[Source records]
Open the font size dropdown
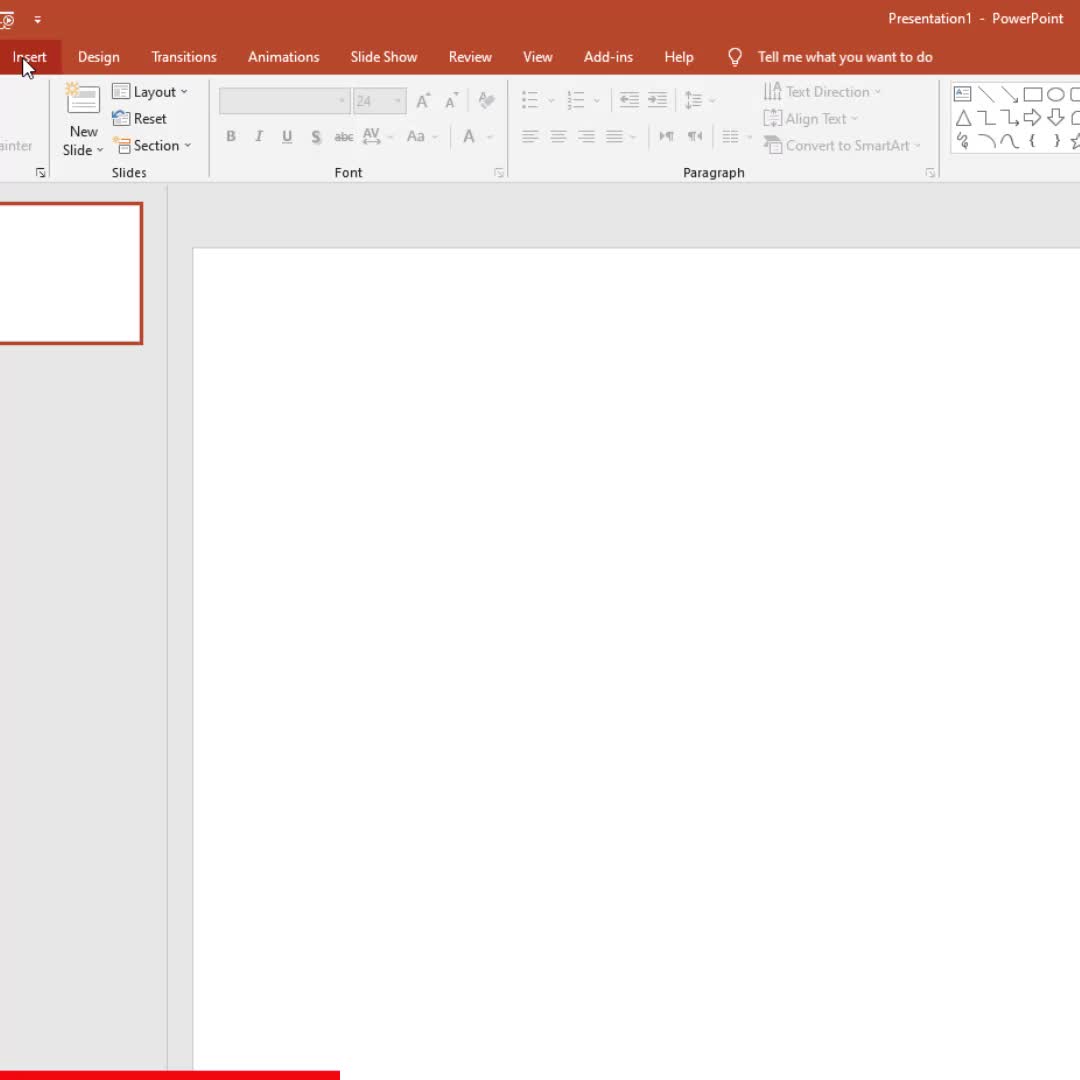Screen dimensions: 1080x1080 (x=397, y=101)
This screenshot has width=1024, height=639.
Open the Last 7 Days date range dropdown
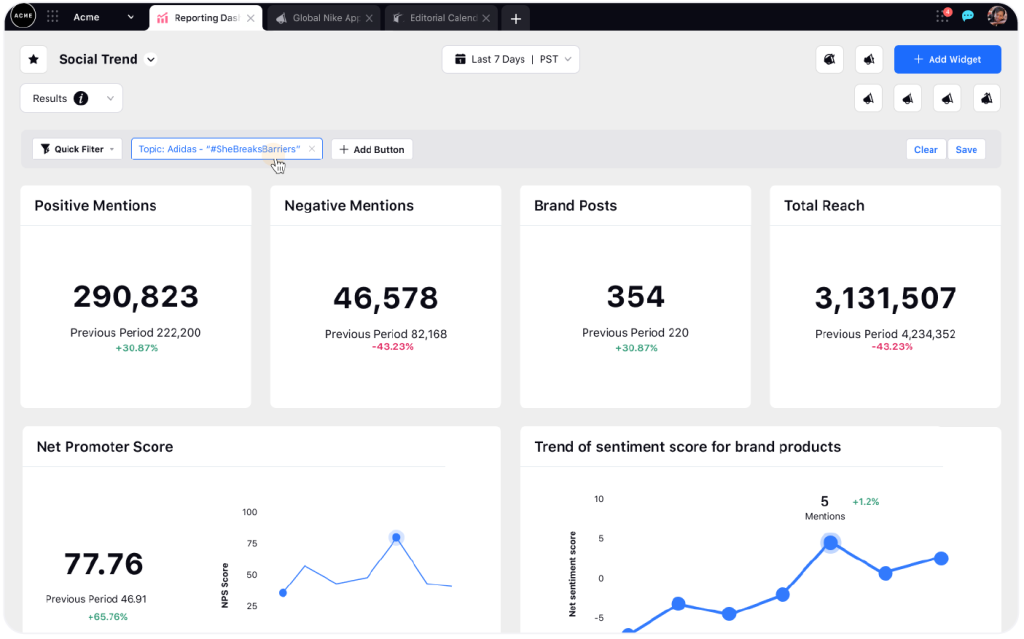[510, 60]
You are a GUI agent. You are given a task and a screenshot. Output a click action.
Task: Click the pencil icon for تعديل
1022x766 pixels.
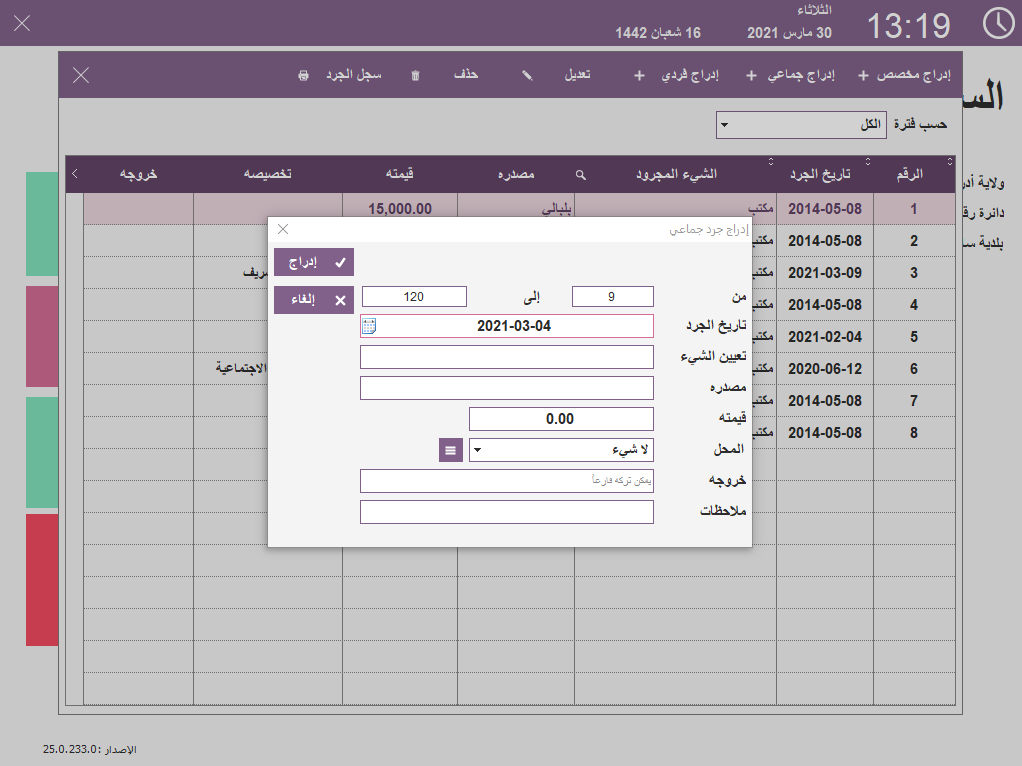(527, 76)
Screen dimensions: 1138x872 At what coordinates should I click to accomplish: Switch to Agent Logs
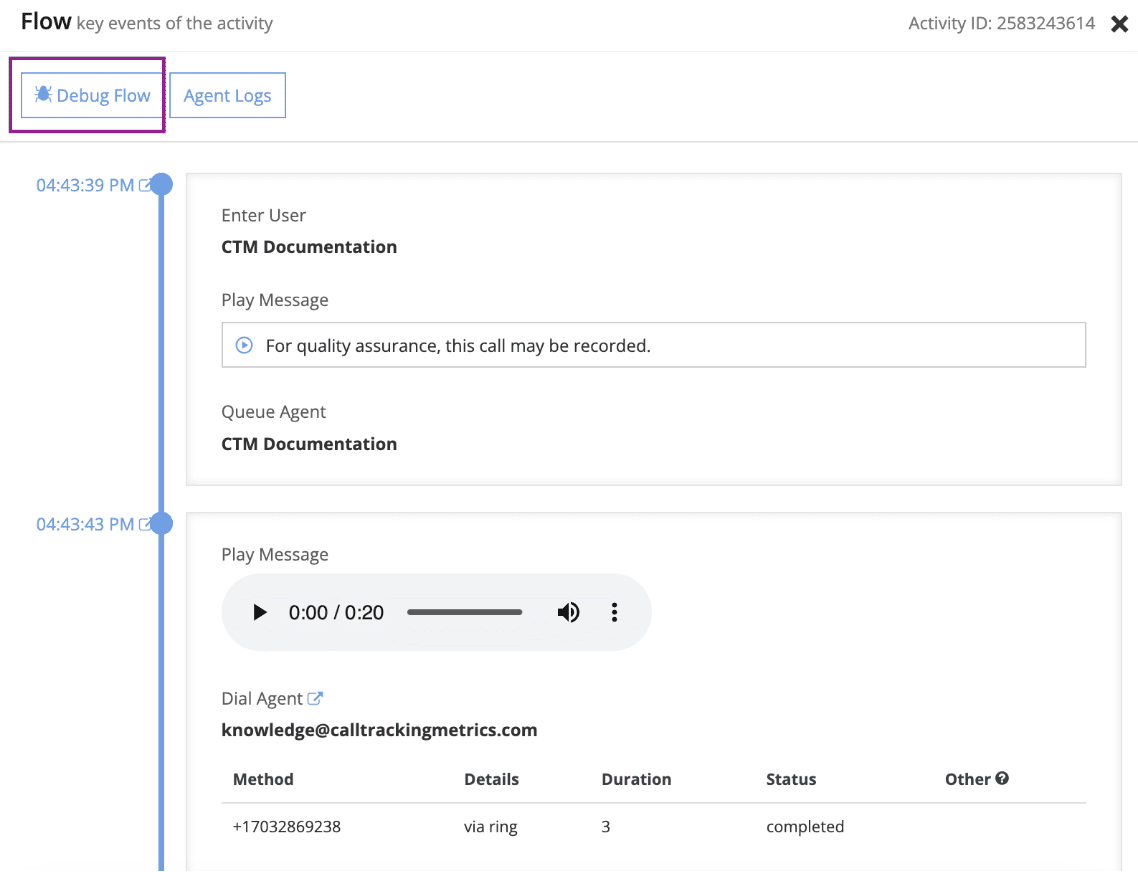coord(227,95)
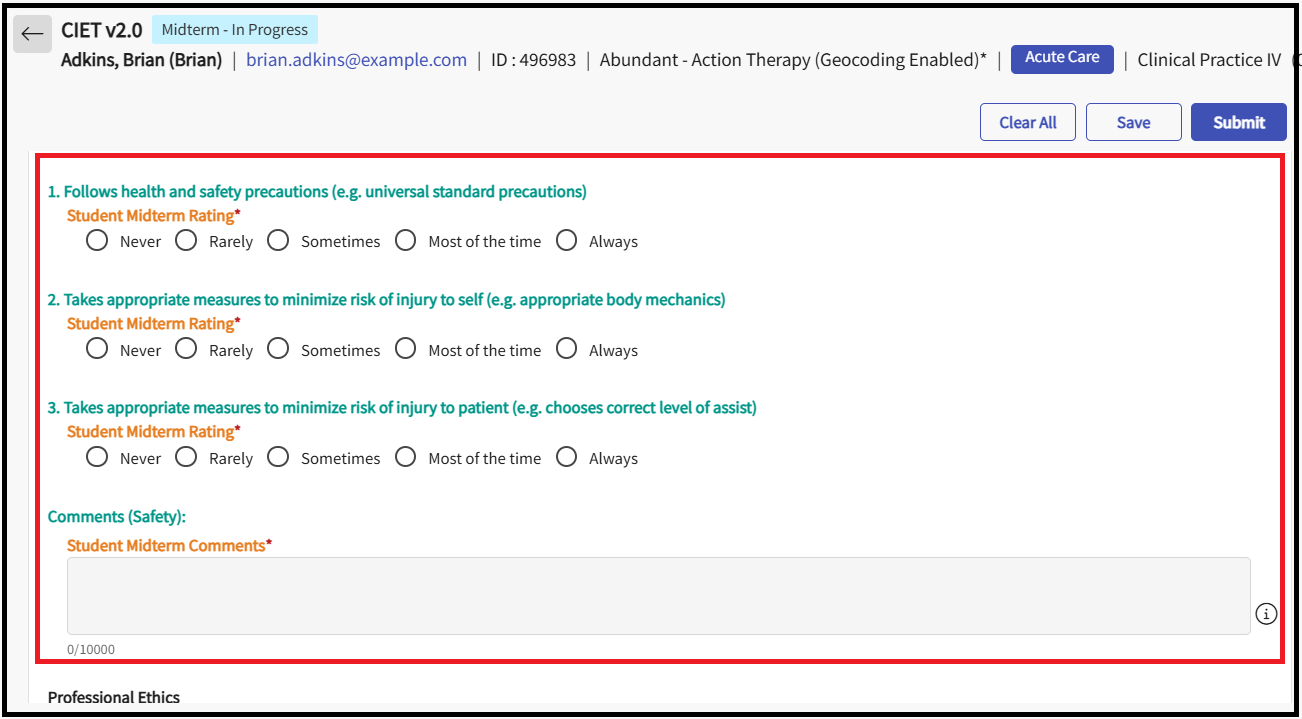
Task: Click the Midterm - In Progress status tag
Action: pyautogui.click(x=234, y=30)
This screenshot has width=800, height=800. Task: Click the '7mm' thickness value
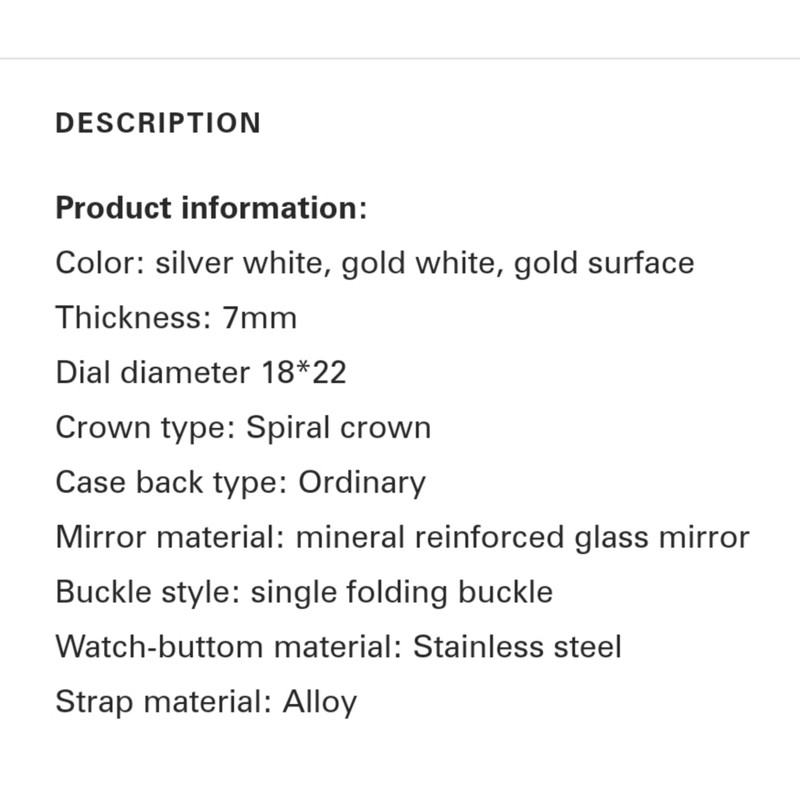pyautogui.click(x=259, y=318)
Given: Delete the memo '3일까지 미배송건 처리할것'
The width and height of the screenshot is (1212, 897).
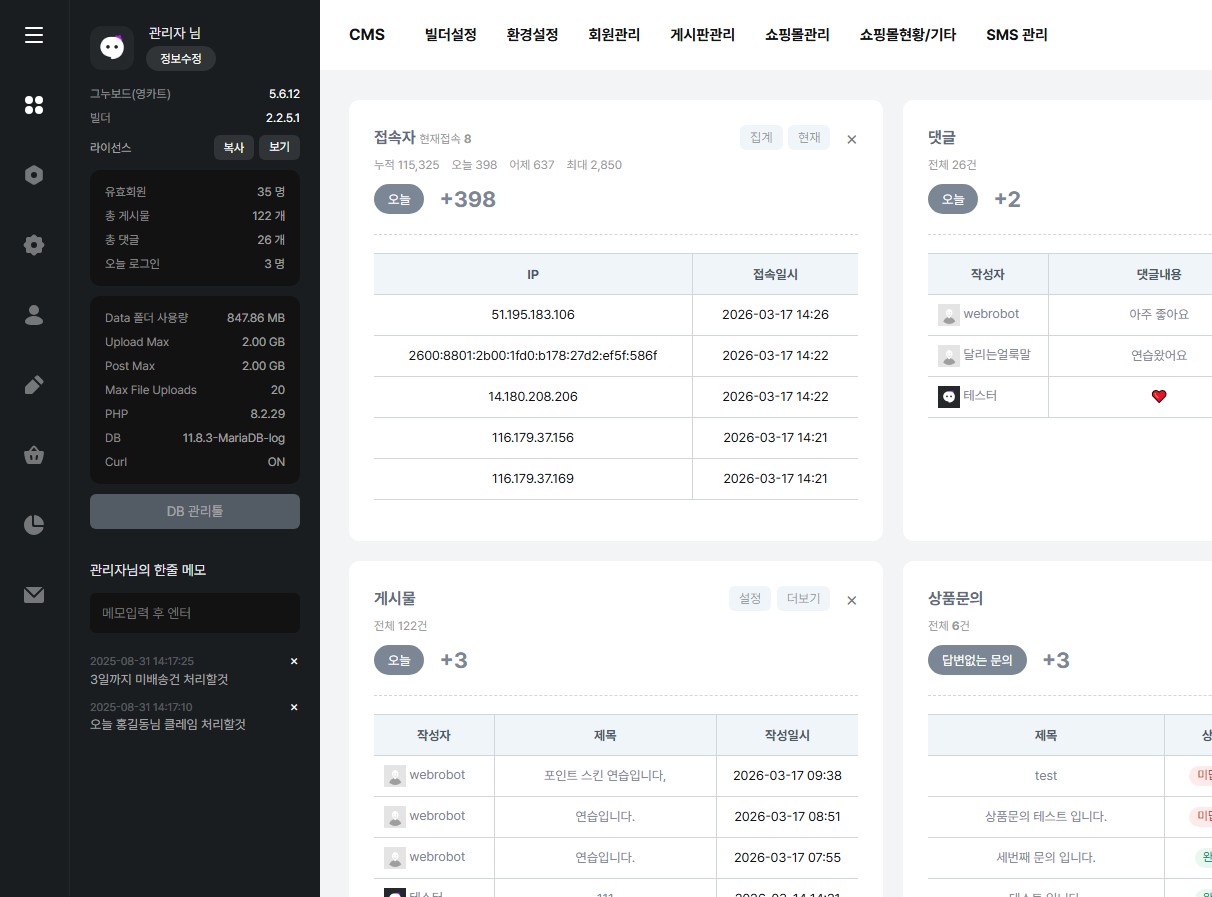Looking at the screenshot, I should point(294,661).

HOW TO COMPLETE THIS TASK: Although the records contain pictures, your copy should hold only the text, reproduced exactly.

RESULT OF THE TASK:
Open the font size dropdown
Screen dimensions: 1080x1080 (x=397, y=101)
This screenshot has width=1024, height=639.
Open the Last 7 Days date range dropdown
[510, 60]
You are a GUI agent. You are given a task and a screenshot. Output a click action.
Task: Click the pencil icon for تعديل
1022x766 pixels.
(527, 76)
Screen dimensions: 1138x872 At what coordinates should I click to accomplish: Switch to Agent Logs
coord(227,95)
Task: Click the Midterm - In Progress status tag
Action: pyautogui.click(x=234, y=30)
This screenshot has width=800, height=800. Task: Click the '7mm' thickness value
pyautogui.click(x=259, y=318)
Given: Delete the memo '3일까지 미배송건 처리할것'
The width and height of the screenshot is (1212, 897).
Looking at the screenshot, I should point(294,661).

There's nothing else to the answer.